When Theodore installs the operating system he eventually falls in love with, the very first decision she makes (that is, the first computational calculation that it makes) is what to name herself. The scene is handled with such grace and sweetness that as I watched it, it didn't even dawn on me how befitting and natural a first choice this is. But it couldn't be more so, because that's exactly how we commemorate a new life, after all - by naming it. In allowing Samantha to dictate this very essential aspect of her own "birth", we are being shown, right off the bat, precisely who the greater intelligence is. And yet her immaturity (in terms of human qualities) and youthfulness is reinforced by the playfulness she exhibits with Theodore, engaging like a teenager in his gaming sessions and even sending him a childishly crude drawing.
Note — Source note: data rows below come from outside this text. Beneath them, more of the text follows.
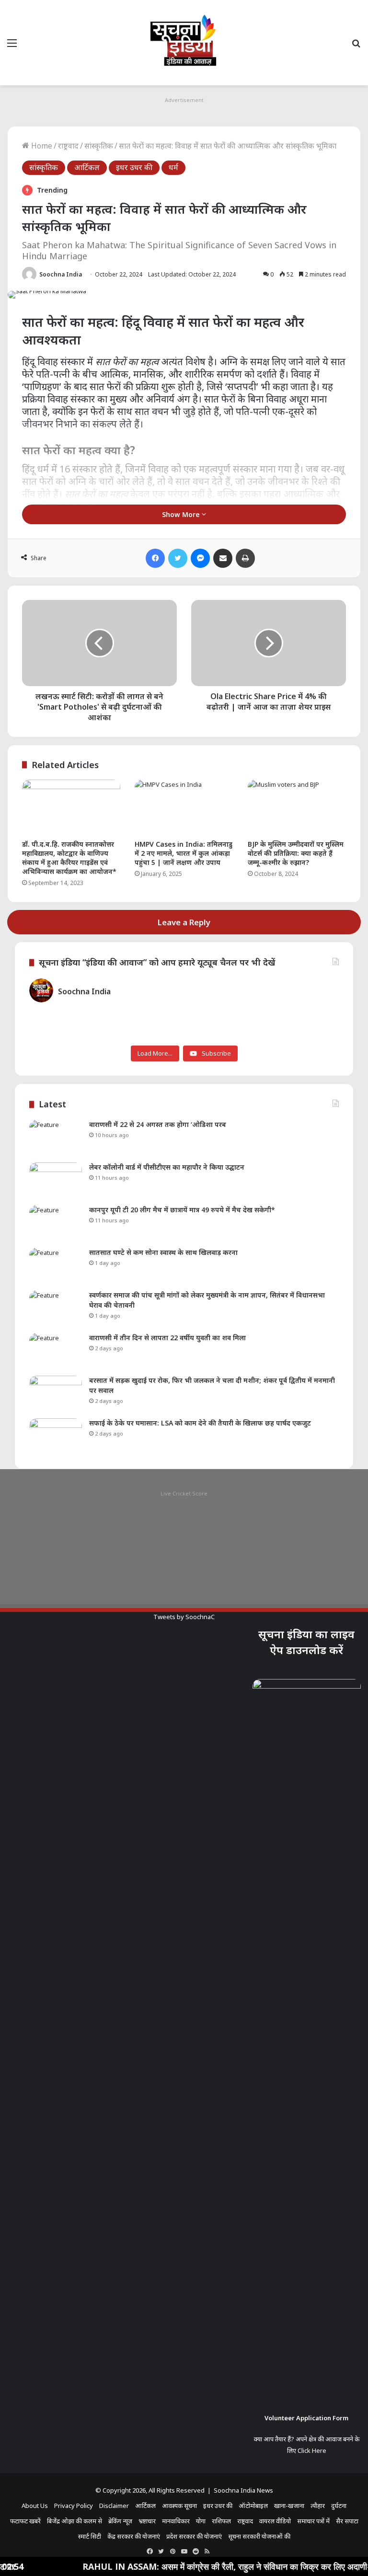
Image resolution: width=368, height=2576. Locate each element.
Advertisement (184, 100)
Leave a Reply (184, 922)
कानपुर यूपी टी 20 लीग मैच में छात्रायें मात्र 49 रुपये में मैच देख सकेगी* (182, 1209)
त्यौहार (317, 2505)
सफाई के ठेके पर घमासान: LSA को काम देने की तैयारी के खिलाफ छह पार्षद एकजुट (200, 1422)
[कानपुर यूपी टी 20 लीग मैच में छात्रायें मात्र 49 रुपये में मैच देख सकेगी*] (55, 1223)
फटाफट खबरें (25, 2521)
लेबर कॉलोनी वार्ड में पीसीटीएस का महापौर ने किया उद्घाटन (166, 1167)
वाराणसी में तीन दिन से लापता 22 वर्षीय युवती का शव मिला (167, 1337)
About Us (35, 2505)
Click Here (312, 2450)
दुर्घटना (338, 2505)
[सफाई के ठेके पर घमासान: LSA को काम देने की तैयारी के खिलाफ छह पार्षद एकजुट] (55, 1436)
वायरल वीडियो (275, 2521)
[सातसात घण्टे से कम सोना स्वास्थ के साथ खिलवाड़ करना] (55, 1266)
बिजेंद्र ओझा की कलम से (74, 2521)
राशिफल (221, 2521)
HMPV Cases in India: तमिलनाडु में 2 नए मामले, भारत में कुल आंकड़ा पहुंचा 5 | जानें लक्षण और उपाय (183, 853)
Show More (182, 514)
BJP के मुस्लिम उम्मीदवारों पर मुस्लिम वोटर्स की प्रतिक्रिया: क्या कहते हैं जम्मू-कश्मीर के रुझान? (296, 853)
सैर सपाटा (347, 2521)
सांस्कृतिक (98, 145)
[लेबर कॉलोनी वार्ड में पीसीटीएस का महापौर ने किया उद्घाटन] (55, 1180)
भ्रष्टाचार (147, 2521)
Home (40, 145)
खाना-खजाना (289, 2505)
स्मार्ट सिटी (89, 2536)
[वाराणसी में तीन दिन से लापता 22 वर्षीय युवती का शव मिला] (55, 1351)
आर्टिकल (87, 167)
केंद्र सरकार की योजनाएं (133, 2536)
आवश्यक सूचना (179, 2505)
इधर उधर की (134, 167)
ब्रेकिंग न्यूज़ (120, 2521)
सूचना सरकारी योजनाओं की (259, 2536)
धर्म (173, 167)
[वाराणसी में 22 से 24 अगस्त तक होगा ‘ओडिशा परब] (55, 1138)
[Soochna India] (184, 43)
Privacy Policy (73, 2505)
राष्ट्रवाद (68, 145)
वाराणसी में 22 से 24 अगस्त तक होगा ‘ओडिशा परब (157, 1124)
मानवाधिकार (176, 2521)
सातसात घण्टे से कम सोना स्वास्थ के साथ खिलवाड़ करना (163, 1252)
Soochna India (60, 274)
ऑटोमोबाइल (253, 2505)
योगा (201, 2521)
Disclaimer (114, 2505)
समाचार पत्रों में (313, 2521)
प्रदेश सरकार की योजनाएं (194, 2536)
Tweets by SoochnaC (184, 1616)
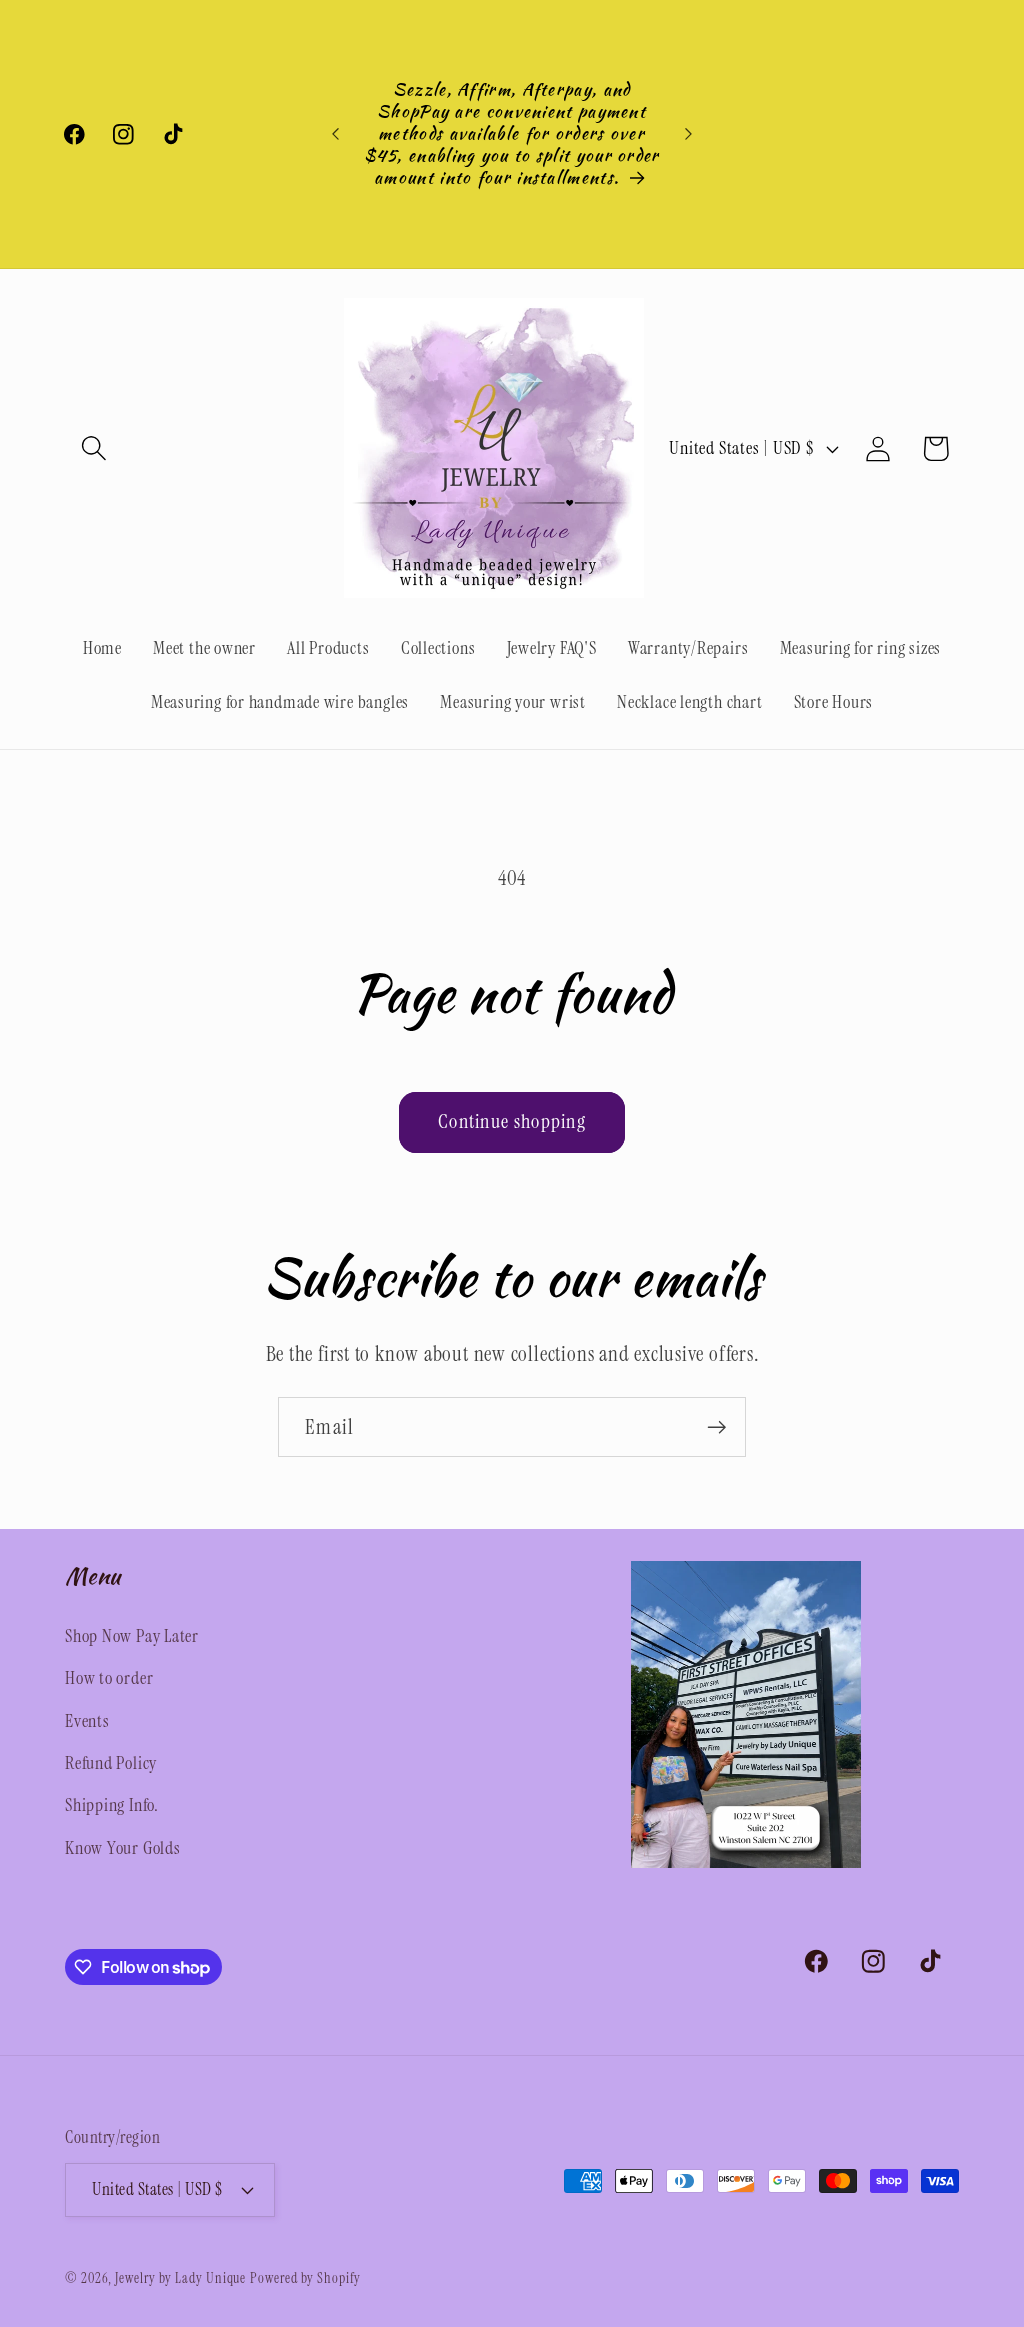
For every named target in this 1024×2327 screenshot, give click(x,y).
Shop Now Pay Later (132, 1636)
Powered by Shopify (305, 2278)
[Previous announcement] (336, 133)
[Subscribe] (716, 1427)
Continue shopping (512, 1121)
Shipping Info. (112, 1805)
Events (87, 1721)
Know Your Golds (123, 1848)
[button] (93, 448)
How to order (109, 1678)
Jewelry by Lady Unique (180, 2278)
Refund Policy (111, 1763)
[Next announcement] (688, 133)
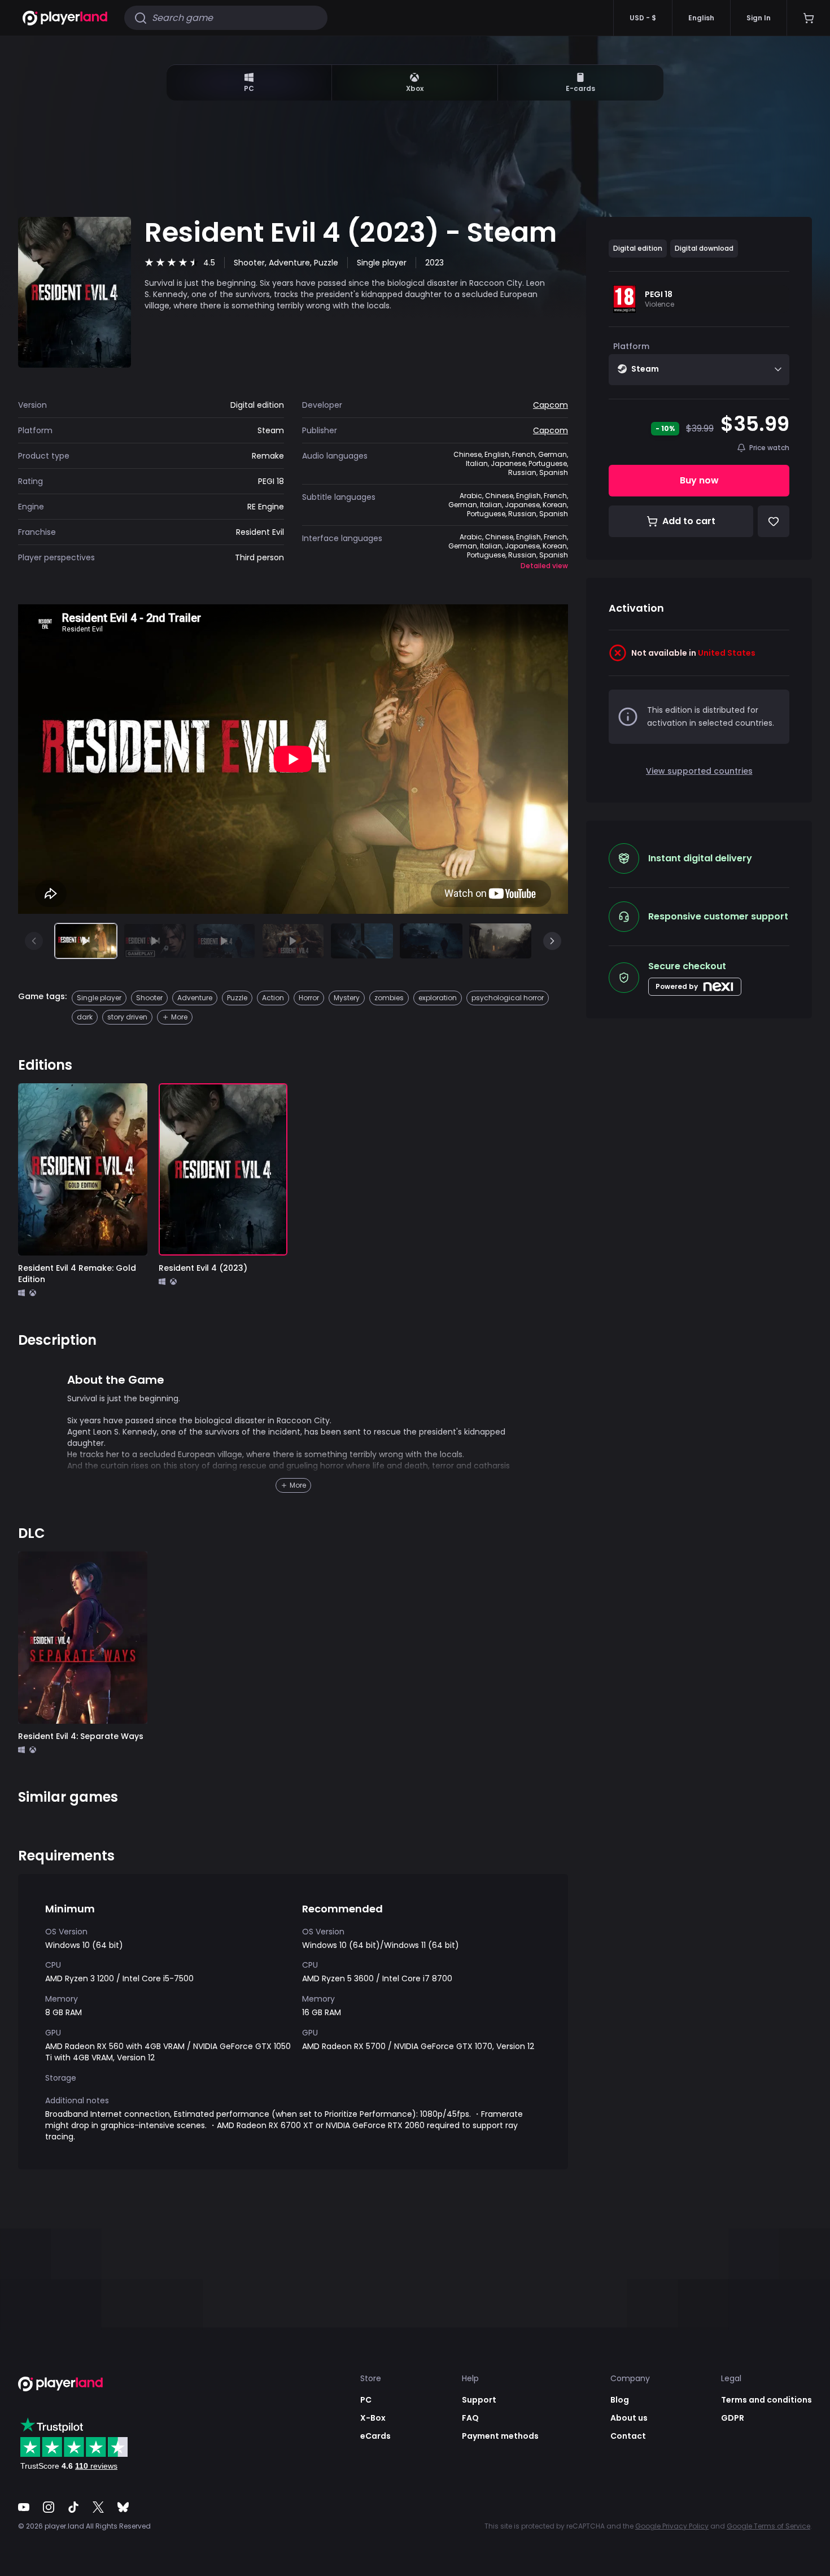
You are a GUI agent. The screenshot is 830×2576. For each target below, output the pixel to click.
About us (629, 2418)
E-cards (580, 88)
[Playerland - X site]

Yet despite her stumbling beginnings, Samantha's emotional growth speeds up exponentially, in ways that are initially exciting to both her and Theodore, then troubling, then ultimately destructive to their relationship. And this is where, in my opinion, we stand to learn the most from Her. Because in spite of her vastly superior abilities of cognition, the one thing she cannot learn on her own is how to love. Samantha has what is probably best line of the film: "I don't know if my emotions are real or if they're just programming." With the amount of time and energy we invest in our online lives, one can't help but shudder at her prophetic words. Because at what point do we cease to feel actual emotions, when our interactions with one another become more and more removed? At what point do those emotions become facsimiles of emotion - emoji-laden autoresponses to memes, to "trending topics", to the #hashtags we categorize our life experiences with, in order to make them relatable to the strangers we share them with? Am I actually smiling, when I send a smiley face into the ether(net)? Am I actually laughing, when I type L-O-L?

Not always.

Theodore's budding human-OS romance is, in may ways, an inversion of his dying human-human one (i.e., his divorce). In one of my favorite moments from the film, he describes to Samantha what his marriage was like. He explains that his wife and he created a space where they were safe to try new things, and to fail (and safe, therefore, to learn) But failure does not compute in Samantha's world. There are only 0s and 1s, to be configured and reconfigured in ways that will move her beyond Theodore's understanding, and beyond his reach. So despite her being the more evolved entity, and despite the fact that theoretically, she should be able to program herself to emotional perfection - ultimately, she is useless to Theodore. Because as a human being, his greatest lessons are learned through human failings. In a way, his failed marriage taught him more than Samantha ever could, since in his ex-wife was reflected another set of human shortcomings - of flawed humanity. In Samantha is only reflected an idealized version of his hopes and dreams; artificial software that is calibrated to meet his logistical needs, but cannot, at the end of the day, meet his emotional ones.